__Work required__: Output the entries starting with the line containing "Click the Swagger logo icon" and going on through the line containing "coord(231,118)", reproduced line for line without any change.

__Stored rows__:

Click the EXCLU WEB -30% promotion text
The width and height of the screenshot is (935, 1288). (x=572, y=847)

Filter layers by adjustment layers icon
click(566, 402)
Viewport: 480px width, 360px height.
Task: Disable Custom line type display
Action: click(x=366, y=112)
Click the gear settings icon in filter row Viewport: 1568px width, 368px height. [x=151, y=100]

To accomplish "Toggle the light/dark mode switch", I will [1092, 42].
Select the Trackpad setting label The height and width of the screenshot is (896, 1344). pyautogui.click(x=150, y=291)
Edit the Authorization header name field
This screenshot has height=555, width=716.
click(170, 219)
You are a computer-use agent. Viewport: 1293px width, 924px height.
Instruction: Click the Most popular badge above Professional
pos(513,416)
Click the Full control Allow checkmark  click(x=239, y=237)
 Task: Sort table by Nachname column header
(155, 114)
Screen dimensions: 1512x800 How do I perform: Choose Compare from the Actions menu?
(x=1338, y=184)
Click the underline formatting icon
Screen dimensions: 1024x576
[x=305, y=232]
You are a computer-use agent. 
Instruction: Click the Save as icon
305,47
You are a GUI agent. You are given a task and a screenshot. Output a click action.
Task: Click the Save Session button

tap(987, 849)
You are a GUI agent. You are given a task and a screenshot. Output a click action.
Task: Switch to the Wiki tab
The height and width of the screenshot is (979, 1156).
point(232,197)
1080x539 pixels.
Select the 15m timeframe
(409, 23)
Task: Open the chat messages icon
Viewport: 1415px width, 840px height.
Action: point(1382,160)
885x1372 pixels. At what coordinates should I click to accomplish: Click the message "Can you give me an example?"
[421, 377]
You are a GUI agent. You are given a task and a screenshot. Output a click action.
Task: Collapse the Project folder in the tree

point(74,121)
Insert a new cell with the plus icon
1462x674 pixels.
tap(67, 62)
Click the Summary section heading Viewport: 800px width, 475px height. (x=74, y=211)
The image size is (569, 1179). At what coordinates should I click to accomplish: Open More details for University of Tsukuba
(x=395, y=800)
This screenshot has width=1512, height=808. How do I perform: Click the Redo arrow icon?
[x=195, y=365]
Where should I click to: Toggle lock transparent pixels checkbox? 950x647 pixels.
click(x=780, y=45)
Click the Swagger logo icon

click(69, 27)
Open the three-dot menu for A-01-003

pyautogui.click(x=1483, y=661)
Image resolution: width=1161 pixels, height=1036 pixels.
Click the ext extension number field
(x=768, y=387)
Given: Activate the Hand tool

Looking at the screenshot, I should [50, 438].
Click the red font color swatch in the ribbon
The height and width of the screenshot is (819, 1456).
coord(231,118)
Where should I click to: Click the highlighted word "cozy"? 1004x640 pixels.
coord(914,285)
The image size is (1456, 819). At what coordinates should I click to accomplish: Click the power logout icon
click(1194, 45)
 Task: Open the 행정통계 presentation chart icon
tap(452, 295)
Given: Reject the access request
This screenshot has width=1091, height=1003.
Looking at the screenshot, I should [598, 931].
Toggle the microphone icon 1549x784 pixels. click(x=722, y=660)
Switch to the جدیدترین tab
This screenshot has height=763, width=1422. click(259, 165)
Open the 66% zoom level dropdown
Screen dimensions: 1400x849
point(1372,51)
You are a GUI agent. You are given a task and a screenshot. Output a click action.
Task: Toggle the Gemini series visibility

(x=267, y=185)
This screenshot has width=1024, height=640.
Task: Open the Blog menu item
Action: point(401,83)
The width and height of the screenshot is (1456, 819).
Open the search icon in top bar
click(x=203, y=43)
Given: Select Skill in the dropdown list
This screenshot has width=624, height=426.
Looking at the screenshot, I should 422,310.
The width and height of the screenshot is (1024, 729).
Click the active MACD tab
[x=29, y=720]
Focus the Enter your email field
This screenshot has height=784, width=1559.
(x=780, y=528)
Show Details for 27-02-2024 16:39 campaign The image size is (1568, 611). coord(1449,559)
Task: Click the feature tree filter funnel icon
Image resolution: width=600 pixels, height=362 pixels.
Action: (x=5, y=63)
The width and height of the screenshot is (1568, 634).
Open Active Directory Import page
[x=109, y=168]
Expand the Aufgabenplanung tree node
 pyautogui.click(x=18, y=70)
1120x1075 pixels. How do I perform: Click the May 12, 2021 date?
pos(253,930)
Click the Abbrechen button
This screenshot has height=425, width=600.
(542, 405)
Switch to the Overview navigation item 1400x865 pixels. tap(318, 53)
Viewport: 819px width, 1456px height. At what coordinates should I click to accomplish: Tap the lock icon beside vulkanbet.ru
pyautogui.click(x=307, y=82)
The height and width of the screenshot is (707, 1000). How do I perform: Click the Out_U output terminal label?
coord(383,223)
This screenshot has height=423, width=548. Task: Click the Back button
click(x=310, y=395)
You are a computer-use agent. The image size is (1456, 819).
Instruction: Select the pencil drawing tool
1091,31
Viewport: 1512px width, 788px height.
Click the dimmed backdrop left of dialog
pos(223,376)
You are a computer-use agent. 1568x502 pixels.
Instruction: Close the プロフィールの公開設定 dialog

__Reply to the task__:
Click the Swagger logo icon

click(69, 27)
Open the three-dot menu for A-01-003

pyautogui.click(x=1483, y=661)
Image resolution: width=1161 pixels, height=1036 pixels.
Click the ext extension number field
(x=768, y=387)
Given: Activate the Hand tool

Looking at the screenshot, I should [50, 438].
Click the red font color swatch in the ribbon
The height and width of the screenshot is (819, 1456).
coord(231,118)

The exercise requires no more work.